I see so many women in particular at gyms that just get on the treadmill and that's it. Aside from the benefits of strength training to our health, if we're trying to lose weight and fat, strength training is the way to do it. You burn more calories in the long run when you add muscle. A fear that I've come across, however, is that women don't want to strength train because they don't want to get bulky. Let's debunk that myth: the majority of women will have a hard time gaining bulk.
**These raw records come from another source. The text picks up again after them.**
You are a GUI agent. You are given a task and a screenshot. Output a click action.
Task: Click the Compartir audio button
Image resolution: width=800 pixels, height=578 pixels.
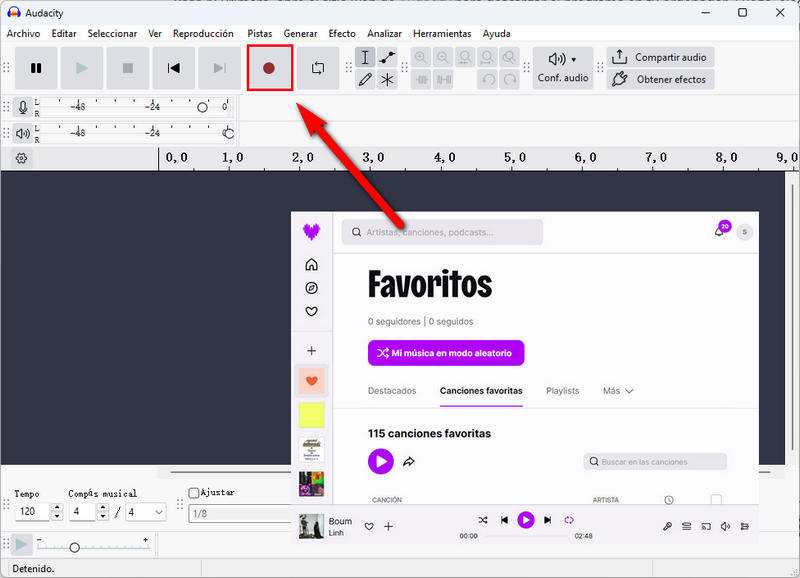pos(660,57)
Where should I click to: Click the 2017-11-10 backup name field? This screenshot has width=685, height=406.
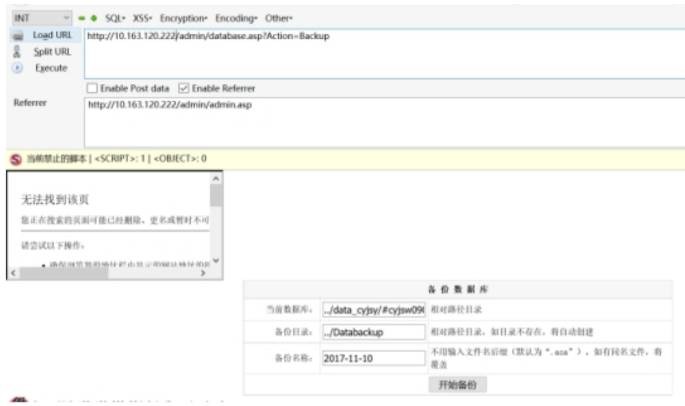tap(373, 359)

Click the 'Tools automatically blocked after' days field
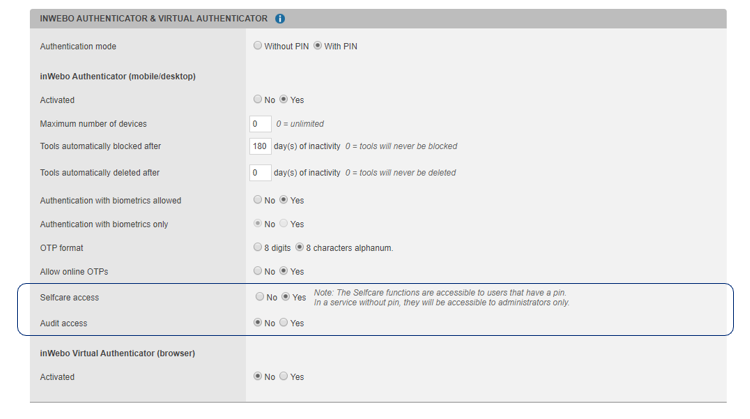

This is because women have more estrogen than men; so if women really want to gain bulk, there's a lot of things they have to do to get there.
Develop a routine
In terms of frequency of exercise, information on this varies greatly. To start with, develop a program you know you'll stick with. If you've never really exercised before, 6 days a week may seem like an impossible chore. So perhaps start with 3 days a week for 30-45 minutes. However, there are people like my husband that just have to exercise 5-6 days a week right from the start. I would recommend 3 times a week for 30 minutes at a minimum - but make it count. Keep your heart rate at a good pace the whole time. As you get more fit, add frequency and/or time spent exercising.
It's also important to do something you know you'll enjoy, this will help you stick with your exercise routine. If you love boot camps and need someone to make you exercise, there are a couple of great programs in Clawson. If you enjoy playing racquetball, go play racquetball. I trained in karate for 14 years because that's what I loved to do. There's a great martial arts program right here in Clawson and another in Hazel Park that I can vouch for. Exercise doesn't have to look like lifting weights or running until you pass out for it to count. My husband and I also train at CrossFit Reviver in Rochester Hills, which is a great program if you enjoy challenging yourself.
Also, goal setting and tracking your progress can help keep you on track and motivated to keep going. Another important thing to consider when developing a routine is to change it up. If you do the same thing day in and day out, not only will your muscles get used to it, but your brain gets bored. Then our brain actually makes our body function more effectively to reduce the amount of work we put in - basically resulting in a lower caloric burn and conserving fats and proteins. Humans are built to conserve energy and our body constantly adapts to the stress we put on it if we do the same thing all the time.
Overall, keep it simple. We don't need thousands of dollars of equipment to get more fit, but sometimes we do need some help figuring out what to do and how to do it. Any exercise done improperly will cause injury over time, so get help and advice if needed. Make sure you develop a program consistent with your needs and what you know you will do. Consulting a health care professional is also important before beginning any program.